Who’s the Boss? Translating for Direct Clients vs. Translation Agencies

All freelance translators know their success depends on their ability to find, win over, and keep clients. But some translators target specific potential buyers, which can be broadly categorized as either direct clients or agencies. The difference can impact a translator’s day-to-day work, resume, or career progress.

Job Stability

With mass layoffs making headlines worldwide, it’s natural for translators to consider the long-term prospects of working with their clients. Simultaneously carrying out work for several translation agencies can feel tenuous due to the “per project” nature of the assignments. Agencies can typically reassign projects to other translators in their rosters. 

Direct clients, on the other hand, might engage fewer translators at once, giving each linguist more work than an agency might offer. And once a direct client agrees upon a rate for a translator’s work, that rate is likely to stand for a while, whereas an agency’s project managers might ask translators to consider different rates on a project-by-project basis. 

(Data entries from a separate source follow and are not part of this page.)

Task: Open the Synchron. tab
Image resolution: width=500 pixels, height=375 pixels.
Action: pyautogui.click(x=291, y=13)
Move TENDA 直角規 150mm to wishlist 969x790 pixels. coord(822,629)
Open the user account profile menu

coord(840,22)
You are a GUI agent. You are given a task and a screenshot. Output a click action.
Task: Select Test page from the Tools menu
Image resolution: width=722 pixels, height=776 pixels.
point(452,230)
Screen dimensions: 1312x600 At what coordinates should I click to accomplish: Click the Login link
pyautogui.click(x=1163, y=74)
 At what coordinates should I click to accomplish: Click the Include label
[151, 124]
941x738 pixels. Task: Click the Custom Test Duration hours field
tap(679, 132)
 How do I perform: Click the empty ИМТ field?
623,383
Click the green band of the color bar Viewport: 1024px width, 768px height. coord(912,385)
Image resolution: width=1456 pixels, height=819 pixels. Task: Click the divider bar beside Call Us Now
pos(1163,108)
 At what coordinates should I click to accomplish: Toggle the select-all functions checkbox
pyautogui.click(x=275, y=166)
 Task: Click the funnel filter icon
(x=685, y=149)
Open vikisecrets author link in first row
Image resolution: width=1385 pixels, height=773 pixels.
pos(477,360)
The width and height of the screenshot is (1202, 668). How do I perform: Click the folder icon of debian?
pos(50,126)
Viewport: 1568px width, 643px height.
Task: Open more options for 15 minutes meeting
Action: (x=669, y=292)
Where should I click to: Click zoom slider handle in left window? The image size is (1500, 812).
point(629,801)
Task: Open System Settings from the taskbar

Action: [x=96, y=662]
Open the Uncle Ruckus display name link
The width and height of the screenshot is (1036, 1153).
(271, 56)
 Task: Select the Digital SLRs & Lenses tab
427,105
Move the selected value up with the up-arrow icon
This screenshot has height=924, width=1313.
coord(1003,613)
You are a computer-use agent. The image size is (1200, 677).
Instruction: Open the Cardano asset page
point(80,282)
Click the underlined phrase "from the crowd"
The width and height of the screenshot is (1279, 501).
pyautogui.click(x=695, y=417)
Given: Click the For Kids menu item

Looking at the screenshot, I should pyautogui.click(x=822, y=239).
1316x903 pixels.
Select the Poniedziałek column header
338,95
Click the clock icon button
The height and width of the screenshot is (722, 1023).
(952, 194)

A contract is about more than just rates — it’s also about the nature of the work. And oftentimes, that work is confidential. But discretion can depend on the client. Agencies’ non-disclosure agreements (NDAs) typically prohibit freelancers from disclosing the names of end-clients (for example, on their resumes and LinkedIn profiles), though linguists can describe the nature of the work. Translators working for direct clients, however, may share those names but might not be permitted to publish details related to specific projects.

Direct Relationships

The most effective technique for pursuing potential clients depends on the target. For translation agencies, linguists can usually upload a resume via an online application at any time.

It can be much more difficult to determine whether a direct client is looking for translators, not to mention applying for the role. In many cases, translators report that researching and establishing relationships with potential new direct clients can take significant time and energy, but those who find success say the effort pays off.